(This is an excerpt from Verse by Verse, the Old Testament by D. Kelly Ogden, Andrew C. Skinner, and Ellis T. Rasmussen.)
After Jesus sat down on a certain hill in Galilee to deliver what is probably his most famous sermon, the Sermon on the Mount, he began to lay out a series of formulaic pronouncements called the Beatitudes, because of the first words of each statement, “Blessed are . . .” In Latin the opening word is beatus, from which our English word beatitude derives. It means “to be fortunate, to be blessed, to be happy.” The literary form of each of the Beatitudes is based on an ancient Hebrew form of speech, ’ashre (pronounced ahsh-ray), a well-known literary construction in the Hebrew Bible as well as in intertestamental literature. In the Masoretic Text (the traditional text of the Old Testament) alone, “the term ashre occurs 44 times, . . . and 30 verses begin with it” (Lachs, Rabbinic Commentary, 70).
Significantly, most uses of ’ashre are found in Psalms (twenty-six times). The very first psalm begins with ’ashre— ‘Ashre ha’ish ’asher lo’ halakh . . . , “Blessed is the man that walketh not in the counsel of the ungodly” (Psalm 1:1).

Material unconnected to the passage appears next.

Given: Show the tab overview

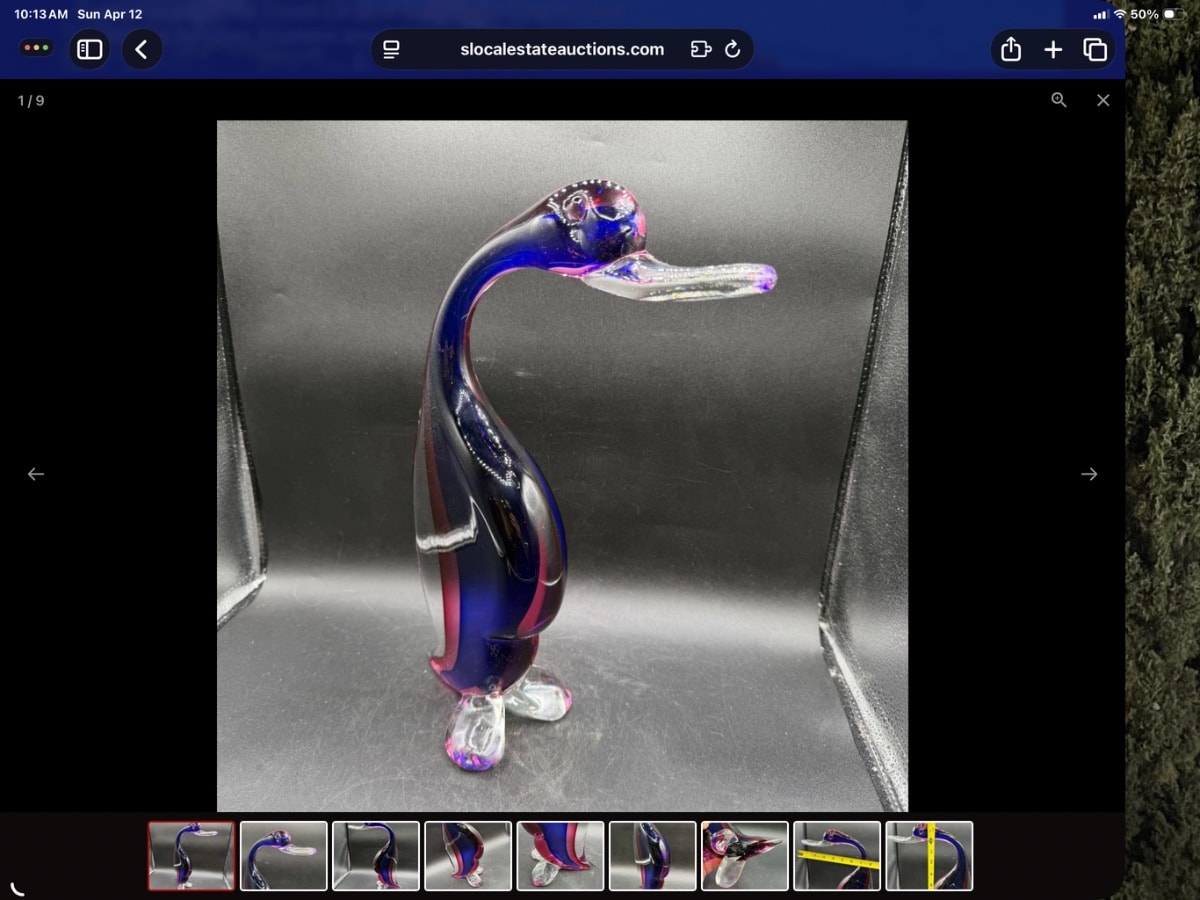Looking at the screenshot, I should tap(1095, 49).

Other examples include “Blessed are all they that put their trust in him [the Lord]” (Psalm 2:12); “Blessed is he whose transgression is forgiven, whose sin is covered. Blessed is the man unto whom the Lord imputeth not iniquity, and in whose spirit there is no guile” (Psalm 32:1–2); “Blessed is that man that maketh the Lord his trust, and respecteth not the proud” (Psalm 40:4); “Blessed is he that considereth the poor” (Psalm 41:1); “Blessed are they that dwell in thy house” (Psalm 84:4); “Blessed are they that keep judgment, and he that doeth righteousness at all times” (Psalm 106:3); “Blessed are the undefiled in the way, who walk in the law of the Lord. Blessed are they that keep his testimonies, and that seek him with the whole heart” (Psalm 119:1–2); “Blessed is every one that feareth the Lord; that walketh in his ways” (Psalm 128:1).
Thus we see that the Beatitudes are based on an original form of Hebrew speech found more often than not in the Psalms. This might be expected given that many of the Psalms are closely related to the holy environment of the Temple and express the ultimate in praise, worship, blessing, happiness, and holiness, while the Beatitudes are a list of characteristics, attributes, and blessings possessed by those who are themselves praiseworthy, holy, or striving for holiness and who are or will be citizens of the kingdom of heaven.